EXCERPTED PASSAGE
━━━━━━━━━━━━━━━━━━━━━━━━━━━━━━

What habits should you have?

Make sure you are trying to build the right thing.
Requirements errors are a major cause of software projects failing in the real world, and every instructor has horror stories about students misinterpreting assignments and spending days building the wrong thing. When in doubt, ask, and to make your question and its answer clear, provide an example and describe what you think the code is supposed to do in that case.
Make sure you understand what the bug actually is.
"It doesn't work" isn't good enough: what exactly is going wrong and how do you know? If I can't spot a problem in less than a minute, I jot down a note to myself like, "shouldn't recurse into footer elements". Without this, I often find myself going down a rabbit hole and losing sight of what I was originally trying to fix.

Writing down what's supposed to be happening also helps you check that you are actually exercising the problem that you think you are. Are you giving it the right test data? Is it configured the way you think it is? Is it the version you think it is? Has the feature actually been implemented yet? Are you sure? Maybe the reason you can't isolate the problem is that it's not there—a couple of minutes talking it through with a teammate can save you an hour of trying to fix something that isn't actually broken.

Make it fail.
You can only debug things when you can see them going wrong, so as we discussed in , you should try to create a minimal reproducible example or reprex. Doing this finds the problem in a surprising number of cases, since each time you throw out part of the original program or dataset because the bug reoccurs without it, you are also throwing out a bunch of possible causes.

━━━━━━━━━━━━━━━━━━━━━━━━━━━━━━

SHORT EXERCISE 1
Reproduce the passage on debugging habits from "Requirements errors are" up to and including "in that case.".
SHORT EXERCISE 2
In the passage on debugging habits, what are requirements errors described as?

━━━━━━━━━━━━━━━━━━━━━━━━━━━━━━

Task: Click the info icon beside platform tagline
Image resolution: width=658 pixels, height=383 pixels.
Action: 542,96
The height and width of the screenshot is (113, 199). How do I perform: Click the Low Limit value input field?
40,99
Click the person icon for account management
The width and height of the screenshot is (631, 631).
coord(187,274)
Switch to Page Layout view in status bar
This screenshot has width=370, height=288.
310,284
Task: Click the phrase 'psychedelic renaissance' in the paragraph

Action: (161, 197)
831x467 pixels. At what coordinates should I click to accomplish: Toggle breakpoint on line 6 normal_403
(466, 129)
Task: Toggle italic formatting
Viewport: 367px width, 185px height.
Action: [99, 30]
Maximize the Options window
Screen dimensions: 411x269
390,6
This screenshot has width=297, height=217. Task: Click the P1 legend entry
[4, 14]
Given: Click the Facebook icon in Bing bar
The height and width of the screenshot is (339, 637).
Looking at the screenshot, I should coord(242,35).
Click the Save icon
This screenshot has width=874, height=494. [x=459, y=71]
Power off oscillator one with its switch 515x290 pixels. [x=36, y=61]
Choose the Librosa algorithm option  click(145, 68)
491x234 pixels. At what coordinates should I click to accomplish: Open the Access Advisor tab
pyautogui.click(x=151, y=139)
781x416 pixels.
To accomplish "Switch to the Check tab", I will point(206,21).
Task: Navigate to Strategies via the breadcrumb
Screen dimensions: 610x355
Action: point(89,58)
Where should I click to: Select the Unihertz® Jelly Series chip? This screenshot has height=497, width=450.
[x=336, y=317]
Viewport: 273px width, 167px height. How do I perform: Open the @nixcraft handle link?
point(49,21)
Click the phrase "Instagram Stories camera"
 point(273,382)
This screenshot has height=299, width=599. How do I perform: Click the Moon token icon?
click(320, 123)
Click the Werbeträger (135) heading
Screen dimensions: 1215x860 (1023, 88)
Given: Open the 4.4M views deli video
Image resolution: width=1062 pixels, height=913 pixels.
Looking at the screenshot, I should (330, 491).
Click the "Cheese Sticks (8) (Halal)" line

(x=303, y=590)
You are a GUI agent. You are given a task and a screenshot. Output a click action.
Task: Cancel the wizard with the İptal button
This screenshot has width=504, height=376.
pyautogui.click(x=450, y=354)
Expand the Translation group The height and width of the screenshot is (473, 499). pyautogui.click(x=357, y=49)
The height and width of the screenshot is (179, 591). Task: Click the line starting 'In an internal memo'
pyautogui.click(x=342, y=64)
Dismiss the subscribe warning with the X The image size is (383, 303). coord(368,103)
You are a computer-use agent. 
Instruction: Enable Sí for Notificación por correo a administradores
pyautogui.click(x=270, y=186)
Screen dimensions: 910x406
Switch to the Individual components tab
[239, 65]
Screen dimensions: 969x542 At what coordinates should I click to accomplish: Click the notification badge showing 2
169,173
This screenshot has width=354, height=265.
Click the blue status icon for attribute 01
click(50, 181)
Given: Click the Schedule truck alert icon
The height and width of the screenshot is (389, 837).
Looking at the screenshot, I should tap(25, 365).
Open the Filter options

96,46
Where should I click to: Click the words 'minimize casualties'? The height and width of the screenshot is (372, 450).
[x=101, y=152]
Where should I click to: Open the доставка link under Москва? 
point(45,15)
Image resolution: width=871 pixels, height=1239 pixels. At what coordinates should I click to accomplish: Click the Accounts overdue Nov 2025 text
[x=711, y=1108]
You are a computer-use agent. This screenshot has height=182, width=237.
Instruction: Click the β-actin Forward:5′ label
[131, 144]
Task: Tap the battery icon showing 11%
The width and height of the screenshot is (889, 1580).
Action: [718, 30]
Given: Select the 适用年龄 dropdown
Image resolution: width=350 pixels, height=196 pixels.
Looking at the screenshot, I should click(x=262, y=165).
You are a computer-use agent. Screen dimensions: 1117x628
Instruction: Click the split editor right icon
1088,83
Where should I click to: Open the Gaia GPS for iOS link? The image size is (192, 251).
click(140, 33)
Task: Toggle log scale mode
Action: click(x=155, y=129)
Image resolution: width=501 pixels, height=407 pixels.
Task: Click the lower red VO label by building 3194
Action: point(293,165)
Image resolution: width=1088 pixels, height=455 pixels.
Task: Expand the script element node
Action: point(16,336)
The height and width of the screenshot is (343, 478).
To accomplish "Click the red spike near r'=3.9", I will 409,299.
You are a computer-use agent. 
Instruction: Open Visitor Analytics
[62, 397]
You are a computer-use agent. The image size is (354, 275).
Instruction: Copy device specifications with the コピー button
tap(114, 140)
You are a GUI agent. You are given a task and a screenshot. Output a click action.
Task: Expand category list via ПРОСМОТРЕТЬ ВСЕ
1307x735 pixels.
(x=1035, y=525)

━━━━━━━━━━━━━━━━━━━━━━━━━━━━━━

FULL RESPONSE 1
Requirements errors are a major cause of software projects failing in the real world, and every instructor has horror stories about students misinterpreting assignments and spending days building the wrong thing. When in doubt, ask, and to make your question and its answer clear, provide an example and describe what you think the code is supposed to do in that case.

FULL RESPONSE 2
A major cause of software projects failing in the real world.